Eind jaren zestig liep de belangstelling voor het agrarisch onderwijs sterk terug. Een fusie tussen de landbouwscholen van OLM en ABTB was de enige uitweg. Zo ontstond op 1 januari 1972 de Lagere Agrarische School in Heino. Het zorgde nog niet direct voor een toestroom van leerlingen. Integendeel, het schooljaar 1972-1973 ging van start met 54 leerlingen, slechts zes boven de minimumnorm. In dezelfde periode noemde De Bakenbelt zich geen huishoudschool meer, maar school voor LHNO (Lager Huishoud- en Nijverheids Onderwijs). Dit had te maken met nieuwe landelijke richtlijnen, die onder andere inhielden dat de opleiding vier jaar besloeg. Het leverde echter niet meer leerlingen op.

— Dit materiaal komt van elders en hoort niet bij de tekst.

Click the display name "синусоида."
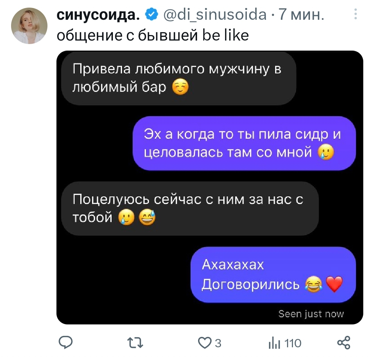The width and height of the screenshot is (374, 357). [x=98, y=15]
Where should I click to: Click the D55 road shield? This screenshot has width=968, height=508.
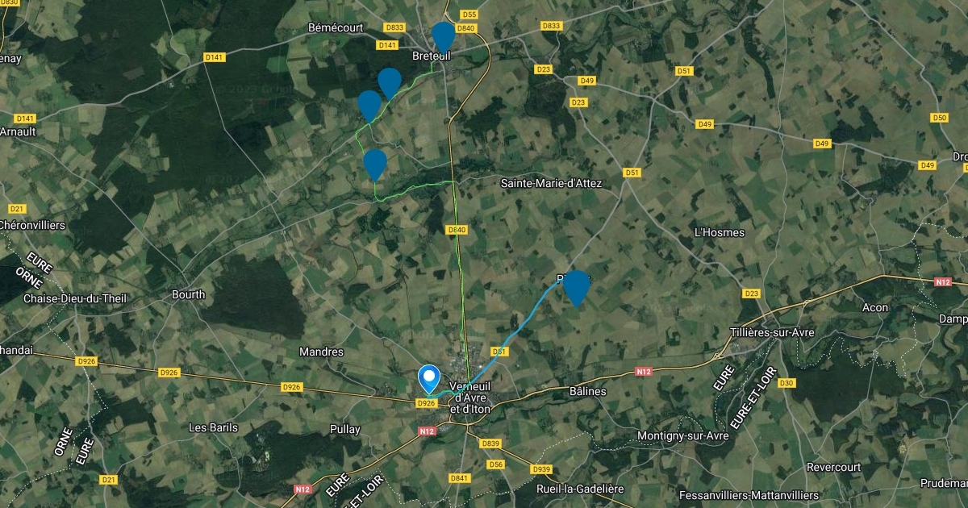470,15
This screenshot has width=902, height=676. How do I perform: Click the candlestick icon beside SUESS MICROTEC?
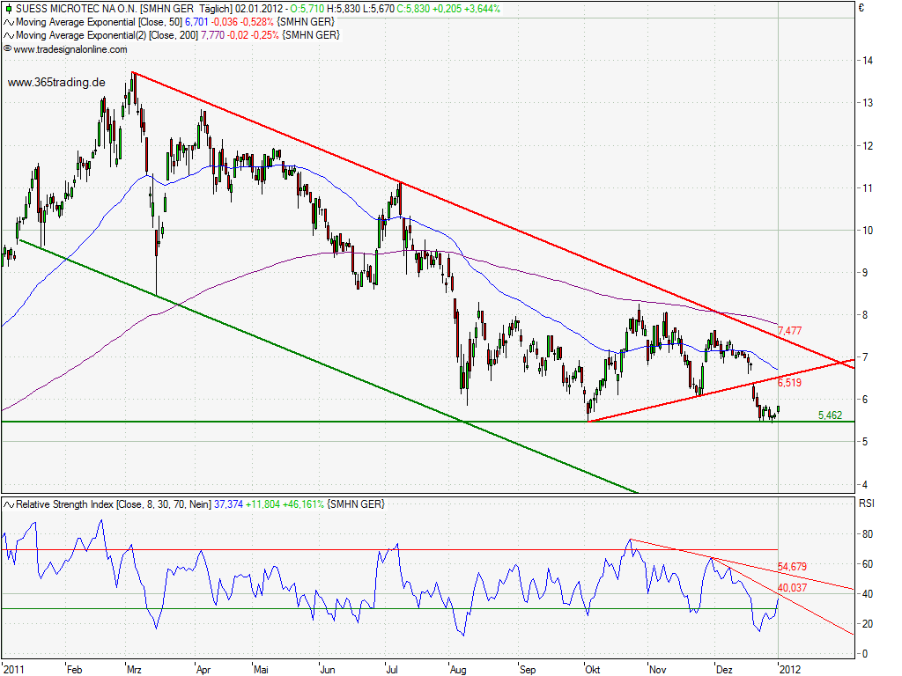click(x=8, y=8)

Beide scholen werden hierdoor min of meer in elkaars armen gedreven. Eén scholengemeenschap zou de mogelijkheden voor uitbreiding met andere opleidingen alleen maar gemakkelijker maken. Er werd veel tijd en energie gestoken om tot een fusie te komen, maar de verschillen van inzicht over de nieuwe opzet bleken onoverbrugbaar.

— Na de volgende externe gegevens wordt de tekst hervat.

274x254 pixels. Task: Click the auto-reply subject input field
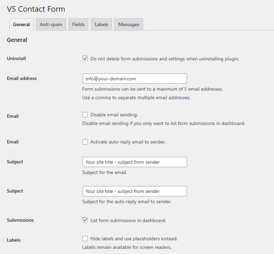coord(134,191)
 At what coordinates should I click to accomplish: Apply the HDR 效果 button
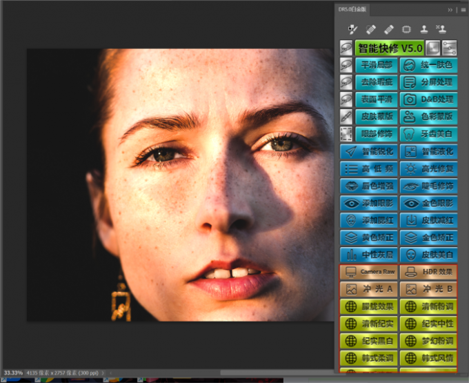[x=429, y=272]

In 1985 werden de laatste diploma's van De Bakenbelt uitgereikt en was de huishoudschool in Heino definitief verleden tijd. Directeur Oosterkamp was realistisch bij het onvermijdelijke afscheid: "De school heeft zichzelf overleefd door de ontwikkeling van de plattelandsbevolking." Een werkgroep bekeek nog of het gebouw kon worden behouden, maar alle ideeën strandden op de financiële onhaalbaarheid.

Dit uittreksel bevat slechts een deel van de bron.